In the past 40 years, Computational Fluid Dynamics (CFD) has matured considerably, transitioning from a tool to compute forces on an airfoil to one that can simulate flows, temperatures and compositions inside chemical reactors. Today, CFD is widely accepted and frequently applied by furnace and burner manufacturers and users to improve efficiency and quality of heat-treating, melting, quenching and other high-temperature operations.
While CFD was once limited to “ivory tower” practitioners who could muster massive computational resources and tweak parameters to agree with well-controlled experiments, today there are a number of commercially available software packages that can be run on a standard desktop computer with reasonable accuracy and relatively short convergence times.

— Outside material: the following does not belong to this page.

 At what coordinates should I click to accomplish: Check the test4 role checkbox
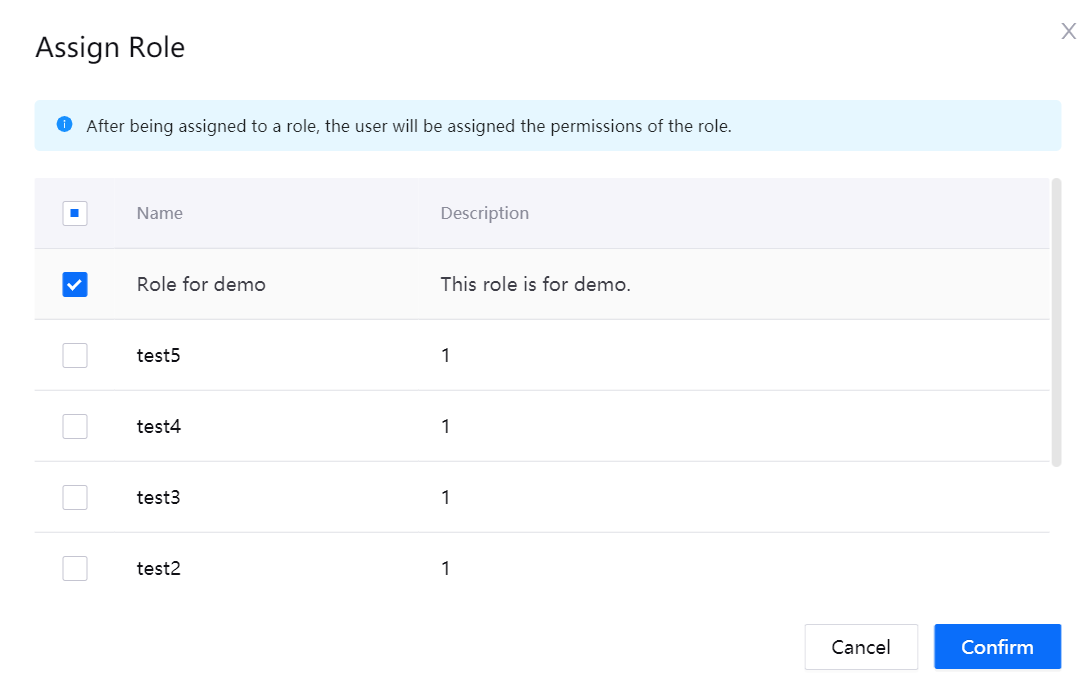(x=75, y=427)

The “holy grail” of CFD is to generate an exact solution to the Navier-Stokes equations (mass, momentum, energy and species conservation) in three spatial dimensions with unsteady flows, radiative heat transfer and multistep chemistry. While this goal is being achieved today for simple flows and reactions using a computational technique called Direct Numerical Simulation (DNS), most combustion problems are still impractical to solve by DNS even with state-of-the-art computing resources.

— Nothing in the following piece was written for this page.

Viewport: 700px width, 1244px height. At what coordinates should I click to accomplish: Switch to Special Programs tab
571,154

Two other techniques are used today that employ simplifications to the full Navier-Stokes treatment. The more exact (and more computationally intensive) method is called Large Eddy Simulation (LES), and the more widely used desktop technique is called Reynolds Averaging Navier Stokes (RANS).
LES modeling is used where details associated with turbulent-flow features play a significant role in predicting the outcome of a computation. Prediction of NOx in nozzle-mixed burner combustion is often approximated more effectively with an LES model.
RANS modeling is often used when the details of the turbulent structures are less important to the outcome of the simulation. With RANS, the turbulence is typically described by a two-parameter model (k and ε), which satisfies average fluid constraints on energy and momentum without having to compute feature-by-feature velocity details of small turbulent vortices.
According to David Eby, managing engineer at Exponent and former manager of advanced methods at CD-Adapco, “RANS packages are often used to solve the flow and temperature fields first, and then a post-processor is applied to compute NOx concentrations. The newest tool that is coupled with some RANS solvers (e.g., STAR-CCM+) is called Digital Analysis of Reaction Systems (DARS). This technique is being successfully applied to a variety of combustion problems, including non-premixed, partially premixed and fully premixed combustion.”
A final word of caution to CFD users is embodied in the acronym GIGO (garbage in, garbage out). No matter how computationally powerful a software product may be, it can produce results that are horribly misleading if the user applies inappropriate boundary or initial conditions or chooses the wrong tool or wrong simplifications for the application. For a furnace user who would like to evaluate whether a particular burner can be tweaked to improve NOx emissions, rather than installing a new low-NOx burner, consultation with a CFD expert may prove invaluable.